Luca Marchini: «Amate questo mestiere perché innamorarsene non basta»

Luca Marchini: «Amate questo mestiere perché innamorarsene non basta»

Luca Marchini ®Loreno Moreni
®Rolando Paolo Guerzoni

Lo chef Luca Marchini, già presidente JRE Italia, ha seguito la sua passione per la cucina subito dopo la laurea in Economia e Commercio. Un anno sabbatico ai fornelli per dire addio a una carriera di numeri e al praticantato da commercialista. Attraverso i suoi piatti racconta una storia di armonia, equilibrio, sperimentazione e legame con le sue radici territoriali.
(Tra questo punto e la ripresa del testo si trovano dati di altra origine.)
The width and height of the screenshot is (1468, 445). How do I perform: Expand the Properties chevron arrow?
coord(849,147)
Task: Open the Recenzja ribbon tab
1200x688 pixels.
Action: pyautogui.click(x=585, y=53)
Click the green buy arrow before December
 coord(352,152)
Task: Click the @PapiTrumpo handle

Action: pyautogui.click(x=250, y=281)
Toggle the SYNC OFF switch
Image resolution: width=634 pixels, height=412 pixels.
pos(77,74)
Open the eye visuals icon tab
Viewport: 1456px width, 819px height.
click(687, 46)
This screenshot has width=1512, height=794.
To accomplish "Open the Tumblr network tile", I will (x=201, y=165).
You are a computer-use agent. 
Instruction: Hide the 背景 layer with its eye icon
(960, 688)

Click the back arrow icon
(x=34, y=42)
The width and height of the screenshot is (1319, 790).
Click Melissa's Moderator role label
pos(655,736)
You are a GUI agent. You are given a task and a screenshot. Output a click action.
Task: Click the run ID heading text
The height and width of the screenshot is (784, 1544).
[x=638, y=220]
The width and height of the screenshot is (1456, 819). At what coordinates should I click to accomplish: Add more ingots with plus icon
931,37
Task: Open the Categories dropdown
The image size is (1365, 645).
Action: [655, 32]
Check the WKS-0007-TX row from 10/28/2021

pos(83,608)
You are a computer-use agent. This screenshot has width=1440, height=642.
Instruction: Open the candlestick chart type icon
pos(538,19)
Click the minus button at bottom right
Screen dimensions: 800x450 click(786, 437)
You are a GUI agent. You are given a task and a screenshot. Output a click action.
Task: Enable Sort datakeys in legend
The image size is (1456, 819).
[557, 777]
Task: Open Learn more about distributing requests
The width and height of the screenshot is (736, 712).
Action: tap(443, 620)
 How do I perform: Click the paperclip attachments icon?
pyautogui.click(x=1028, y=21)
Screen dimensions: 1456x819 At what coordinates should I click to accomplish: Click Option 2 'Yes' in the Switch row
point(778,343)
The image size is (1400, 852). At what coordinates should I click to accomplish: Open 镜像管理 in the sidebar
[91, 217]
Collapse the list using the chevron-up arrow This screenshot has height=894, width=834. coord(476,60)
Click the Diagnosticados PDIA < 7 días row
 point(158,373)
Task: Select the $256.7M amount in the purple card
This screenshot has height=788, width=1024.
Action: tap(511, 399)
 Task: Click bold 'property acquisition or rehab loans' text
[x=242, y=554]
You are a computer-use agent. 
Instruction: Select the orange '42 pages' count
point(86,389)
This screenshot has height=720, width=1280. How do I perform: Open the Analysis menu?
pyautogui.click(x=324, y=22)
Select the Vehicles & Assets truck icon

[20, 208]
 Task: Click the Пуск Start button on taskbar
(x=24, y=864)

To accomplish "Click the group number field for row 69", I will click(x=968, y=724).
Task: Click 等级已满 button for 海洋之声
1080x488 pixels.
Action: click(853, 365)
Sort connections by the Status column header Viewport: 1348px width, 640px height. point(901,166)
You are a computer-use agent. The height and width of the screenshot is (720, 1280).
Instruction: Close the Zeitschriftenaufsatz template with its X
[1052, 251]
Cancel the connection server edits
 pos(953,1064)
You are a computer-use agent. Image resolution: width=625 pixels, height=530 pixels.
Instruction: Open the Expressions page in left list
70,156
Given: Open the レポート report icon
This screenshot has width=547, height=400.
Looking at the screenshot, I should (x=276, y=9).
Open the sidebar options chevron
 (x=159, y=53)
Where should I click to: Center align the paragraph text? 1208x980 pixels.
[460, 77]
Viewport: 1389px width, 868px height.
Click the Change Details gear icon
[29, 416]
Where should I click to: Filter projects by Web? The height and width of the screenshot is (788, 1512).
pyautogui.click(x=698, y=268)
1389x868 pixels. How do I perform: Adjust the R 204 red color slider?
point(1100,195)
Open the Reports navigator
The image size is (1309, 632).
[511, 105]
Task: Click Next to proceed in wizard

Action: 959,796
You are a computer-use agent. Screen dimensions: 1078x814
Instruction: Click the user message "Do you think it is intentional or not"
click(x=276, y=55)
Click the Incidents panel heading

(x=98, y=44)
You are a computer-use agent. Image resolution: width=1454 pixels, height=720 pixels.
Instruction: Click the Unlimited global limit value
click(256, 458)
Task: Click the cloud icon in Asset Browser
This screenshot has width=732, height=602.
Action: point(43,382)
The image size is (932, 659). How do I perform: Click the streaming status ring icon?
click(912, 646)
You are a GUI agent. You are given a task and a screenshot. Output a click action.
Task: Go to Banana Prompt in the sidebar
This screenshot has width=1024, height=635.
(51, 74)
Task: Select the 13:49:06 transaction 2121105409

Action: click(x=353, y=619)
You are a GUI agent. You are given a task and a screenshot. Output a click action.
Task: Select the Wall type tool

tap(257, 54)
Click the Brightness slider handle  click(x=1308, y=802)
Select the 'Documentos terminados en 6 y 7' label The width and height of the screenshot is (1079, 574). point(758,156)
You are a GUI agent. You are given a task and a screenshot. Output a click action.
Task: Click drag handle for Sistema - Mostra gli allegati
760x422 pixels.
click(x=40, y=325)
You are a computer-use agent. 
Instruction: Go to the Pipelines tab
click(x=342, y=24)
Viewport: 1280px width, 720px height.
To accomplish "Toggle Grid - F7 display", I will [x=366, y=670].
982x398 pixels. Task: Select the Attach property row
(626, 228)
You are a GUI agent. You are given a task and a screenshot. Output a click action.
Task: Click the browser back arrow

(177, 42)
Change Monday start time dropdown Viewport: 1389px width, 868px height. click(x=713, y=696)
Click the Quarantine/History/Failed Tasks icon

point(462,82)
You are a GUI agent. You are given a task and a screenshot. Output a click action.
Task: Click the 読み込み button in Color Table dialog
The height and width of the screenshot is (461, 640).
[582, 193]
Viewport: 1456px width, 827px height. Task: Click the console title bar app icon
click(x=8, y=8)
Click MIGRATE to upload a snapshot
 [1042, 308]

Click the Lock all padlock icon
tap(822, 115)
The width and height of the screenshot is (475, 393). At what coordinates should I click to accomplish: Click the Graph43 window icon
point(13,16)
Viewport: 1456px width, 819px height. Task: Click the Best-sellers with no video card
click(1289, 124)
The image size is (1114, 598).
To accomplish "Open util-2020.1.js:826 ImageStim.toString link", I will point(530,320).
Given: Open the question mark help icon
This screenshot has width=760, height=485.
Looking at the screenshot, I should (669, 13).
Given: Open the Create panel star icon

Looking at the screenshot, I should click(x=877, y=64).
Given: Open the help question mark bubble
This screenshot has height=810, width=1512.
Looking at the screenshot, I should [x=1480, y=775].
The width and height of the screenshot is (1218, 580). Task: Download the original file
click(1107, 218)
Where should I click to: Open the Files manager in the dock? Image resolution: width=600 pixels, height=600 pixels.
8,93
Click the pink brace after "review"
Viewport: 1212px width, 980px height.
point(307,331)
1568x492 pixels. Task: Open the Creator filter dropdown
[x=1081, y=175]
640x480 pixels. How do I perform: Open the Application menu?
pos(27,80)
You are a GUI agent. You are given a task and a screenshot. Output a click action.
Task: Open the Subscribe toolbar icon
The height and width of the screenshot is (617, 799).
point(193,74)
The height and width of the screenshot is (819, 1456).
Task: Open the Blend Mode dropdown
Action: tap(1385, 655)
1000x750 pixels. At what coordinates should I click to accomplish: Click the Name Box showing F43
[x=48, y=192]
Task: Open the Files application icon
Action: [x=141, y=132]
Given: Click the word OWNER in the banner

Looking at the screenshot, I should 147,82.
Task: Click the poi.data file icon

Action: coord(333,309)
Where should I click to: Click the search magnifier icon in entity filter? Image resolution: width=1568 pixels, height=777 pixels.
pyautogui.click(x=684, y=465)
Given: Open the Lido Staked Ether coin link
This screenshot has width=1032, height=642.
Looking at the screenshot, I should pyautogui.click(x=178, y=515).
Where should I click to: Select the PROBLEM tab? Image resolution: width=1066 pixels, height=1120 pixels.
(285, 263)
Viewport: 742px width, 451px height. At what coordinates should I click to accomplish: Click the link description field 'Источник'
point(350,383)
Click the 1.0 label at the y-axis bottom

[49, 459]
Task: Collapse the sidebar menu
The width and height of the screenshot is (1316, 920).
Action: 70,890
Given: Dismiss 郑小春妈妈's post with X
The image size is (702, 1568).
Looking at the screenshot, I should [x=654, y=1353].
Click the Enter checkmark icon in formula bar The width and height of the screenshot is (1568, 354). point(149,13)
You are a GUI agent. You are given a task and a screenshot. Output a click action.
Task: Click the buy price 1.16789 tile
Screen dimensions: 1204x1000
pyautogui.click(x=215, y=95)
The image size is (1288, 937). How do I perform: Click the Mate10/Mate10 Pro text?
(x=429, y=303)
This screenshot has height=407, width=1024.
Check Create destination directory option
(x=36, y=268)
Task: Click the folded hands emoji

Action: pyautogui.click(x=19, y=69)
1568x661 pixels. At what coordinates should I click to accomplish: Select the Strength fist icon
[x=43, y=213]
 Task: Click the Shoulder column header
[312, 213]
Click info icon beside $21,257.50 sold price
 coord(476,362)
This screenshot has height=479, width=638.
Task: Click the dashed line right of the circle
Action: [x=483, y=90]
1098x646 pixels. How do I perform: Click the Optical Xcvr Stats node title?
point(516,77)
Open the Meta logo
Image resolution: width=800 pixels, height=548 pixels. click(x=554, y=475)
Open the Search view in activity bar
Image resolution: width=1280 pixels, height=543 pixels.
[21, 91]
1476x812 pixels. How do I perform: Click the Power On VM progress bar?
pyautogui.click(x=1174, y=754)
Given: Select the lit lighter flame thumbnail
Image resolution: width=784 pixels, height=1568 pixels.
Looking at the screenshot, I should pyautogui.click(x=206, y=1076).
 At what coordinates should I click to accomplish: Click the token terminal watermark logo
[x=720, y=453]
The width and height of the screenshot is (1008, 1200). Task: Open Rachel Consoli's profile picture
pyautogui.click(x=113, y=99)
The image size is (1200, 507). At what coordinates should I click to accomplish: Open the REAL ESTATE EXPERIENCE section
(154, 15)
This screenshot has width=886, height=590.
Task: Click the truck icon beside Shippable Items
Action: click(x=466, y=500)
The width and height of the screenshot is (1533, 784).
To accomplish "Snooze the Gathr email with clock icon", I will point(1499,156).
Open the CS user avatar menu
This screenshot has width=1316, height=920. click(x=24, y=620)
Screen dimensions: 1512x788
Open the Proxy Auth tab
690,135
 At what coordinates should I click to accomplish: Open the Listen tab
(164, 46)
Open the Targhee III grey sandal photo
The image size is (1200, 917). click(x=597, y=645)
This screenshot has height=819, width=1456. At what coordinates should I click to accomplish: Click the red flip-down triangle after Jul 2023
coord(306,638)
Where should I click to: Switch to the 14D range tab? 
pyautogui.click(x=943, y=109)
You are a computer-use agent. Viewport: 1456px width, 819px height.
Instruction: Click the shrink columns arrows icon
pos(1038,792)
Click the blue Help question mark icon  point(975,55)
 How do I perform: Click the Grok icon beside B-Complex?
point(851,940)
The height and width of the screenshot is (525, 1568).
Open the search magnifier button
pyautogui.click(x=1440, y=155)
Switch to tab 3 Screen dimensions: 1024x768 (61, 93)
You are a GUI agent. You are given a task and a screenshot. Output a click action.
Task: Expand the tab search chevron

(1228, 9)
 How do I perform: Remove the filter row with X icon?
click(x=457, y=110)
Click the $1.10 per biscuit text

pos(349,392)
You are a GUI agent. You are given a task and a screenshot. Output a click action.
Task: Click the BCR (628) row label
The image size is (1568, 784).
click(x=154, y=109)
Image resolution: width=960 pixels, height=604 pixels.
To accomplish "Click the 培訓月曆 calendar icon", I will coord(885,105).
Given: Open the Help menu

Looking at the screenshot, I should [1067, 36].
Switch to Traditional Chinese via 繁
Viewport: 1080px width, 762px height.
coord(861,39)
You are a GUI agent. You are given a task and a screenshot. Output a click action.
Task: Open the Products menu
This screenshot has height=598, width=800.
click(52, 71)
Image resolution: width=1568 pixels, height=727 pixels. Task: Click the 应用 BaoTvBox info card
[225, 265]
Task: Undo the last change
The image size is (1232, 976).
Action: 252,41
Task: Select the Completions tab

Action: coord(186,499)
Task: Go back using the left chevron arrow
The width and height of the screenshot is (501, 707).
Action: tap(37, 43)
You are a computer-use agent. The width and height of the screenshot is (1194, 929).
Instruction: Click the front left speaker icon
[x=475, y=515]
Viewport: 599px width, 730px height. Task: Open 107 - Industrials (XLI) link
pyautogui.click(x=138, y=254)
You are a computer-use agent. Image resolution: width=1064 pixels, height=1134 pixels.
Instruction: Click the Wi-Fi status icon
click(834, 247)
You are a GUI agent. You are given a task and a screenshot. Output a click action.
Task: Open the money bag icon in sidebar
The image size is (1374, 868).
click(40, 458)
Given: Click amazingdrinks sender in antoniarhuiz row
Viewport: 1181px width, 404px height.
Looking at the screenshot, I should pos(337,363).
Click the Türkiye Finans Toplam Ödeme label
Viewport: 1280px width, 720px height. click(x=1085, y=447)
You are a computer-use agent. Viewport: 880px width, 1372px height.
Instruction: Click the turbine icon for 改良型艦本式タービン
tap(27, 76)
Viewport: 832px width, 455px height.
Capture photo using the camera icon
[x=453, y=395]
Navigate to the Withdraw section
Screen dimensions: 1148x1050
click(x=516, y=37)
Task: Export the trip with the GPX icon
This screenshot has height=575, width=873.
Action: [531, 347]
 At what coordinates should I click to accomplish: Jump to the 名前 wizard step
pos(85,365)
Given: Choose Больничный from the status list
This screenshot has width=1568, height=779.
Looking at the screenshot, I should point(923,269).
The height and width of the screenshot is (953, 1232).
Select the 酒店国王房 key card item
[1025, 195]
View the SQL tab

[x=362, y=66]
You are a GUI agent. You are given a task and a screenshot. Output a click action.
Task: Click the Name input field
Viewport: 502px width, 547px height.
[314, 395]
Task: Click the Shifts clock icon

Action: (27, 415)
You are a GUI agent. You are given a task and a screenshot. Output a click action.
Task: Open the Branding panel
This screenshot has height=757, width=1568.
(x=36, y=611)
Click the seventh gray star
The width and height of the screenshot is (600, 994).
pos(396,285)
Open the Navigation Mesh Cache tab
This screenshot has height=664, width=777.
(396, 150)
L’Erba del Re a Modena, 1 stella Michelin, è molto più che un ristorante raccolto, con 9 tavoli, curato nei minimi dettagli.  È un marchio, un progetto dello chef che spazia dal catering ed eventi alla Scuola di Cucina Almatea, dalla Trattoria Pomposa alla pizzeria tRe, alla Bottega e Forno da Re, con conserve, lievitati e prodotti pronti a finire nella dispensa di casa. La sua cucina rende omaggio alla ricca tradizione dell’Emilia Romagna e dell’Italia intera, tra ricordi–ha origini toscane di Arezzo- ed evocazioni. 

Da dove nasce l’idea di fare lo chef?

Si parte da una buona dose di piacere più che di passione, perché questo è un mestiere da amare, non di cui innamorarsi e basta. Quando ho scelto di entrare in cucina dopo la laurea in economia e commercio e il servizio civile in Caritas, l’ho fatto per testare la mia volontà di aprire un ristorante tutto mio. Ero veramente convinto di volere vivere di conti, o in subordine fare il ristoratore. Ho avuto la fortuna di entrare nella cucina dell’Osteria Francescana di Modena da Massimo Bottura, che mi ha trasmesso tutto il suo entusiasmo.  Jean-Louis Nomicos a la Gran Cascade a Parigi mi ha insegnato il rigore e la tecnica,  Bruno Barbieri alla Locanda Solarola mi ha sorpreso per la fantasia e la capacità di creare nuovi piatti. Oltre a queste solide basi, ci è voluta una buona dose di incoscienza per fare il salto e aprire L’Erba del Re. 

Qual è la filosofia della sua cucina?

®Rolando Paolo Guerzoni

Sono fedele al territorio, al sapere che sta dietro ad ogni prodotto, alla ricerca dell’equilibrio da esprimere attraverso i cinque sensi. Prima dell’effetto e della presentazione scenica c’è sempre la concretezza del piatto. Amo definire la mia cucina semplice e articolata, per me non esiste la casualità e nulla è lasciato al caso. Mi piace pensare alla mia cucina come a un libro che può essere letto da tutti, anche se con diversi livelli di interpretazione. Ci sono piatti come i passatelli asciutti con ragù di pollo e uvetta che da 22 anni sono in menù e che trovo ancora attuali. E ora con orgoglio, grazie anche all’intuizione di mia moglie Antonella durante il lockdown ,portiamo in barattolo le nostre ricette dalla nostra cucina alla dispensa di casa, prima solo attraverso l’e-commerce, ora direttamente nei negozi.

Quale consiglio dà a chi vuole iniziare?

Bisogna capire cosa si vuole fare da grandi, lasciandosi però guidare da cuore e mente più che dalla pancia, sennò il rischio è di gettare la spugna dopo un paio di anni o alla prima difficoltà. Con impegno, volontà e amore per ciò che si fa non esistono ostacoli. Io vivo circondato da giovani in cucina e non rinuncerei mai alla loro visione ed energia. Portano sempre innovazione e c’è sempre da imparare qualcosa perché i ragazzi hanno molto da dare, vanno solo guidati e stimolati, in modo che possano esprimere il loro talento al meglio.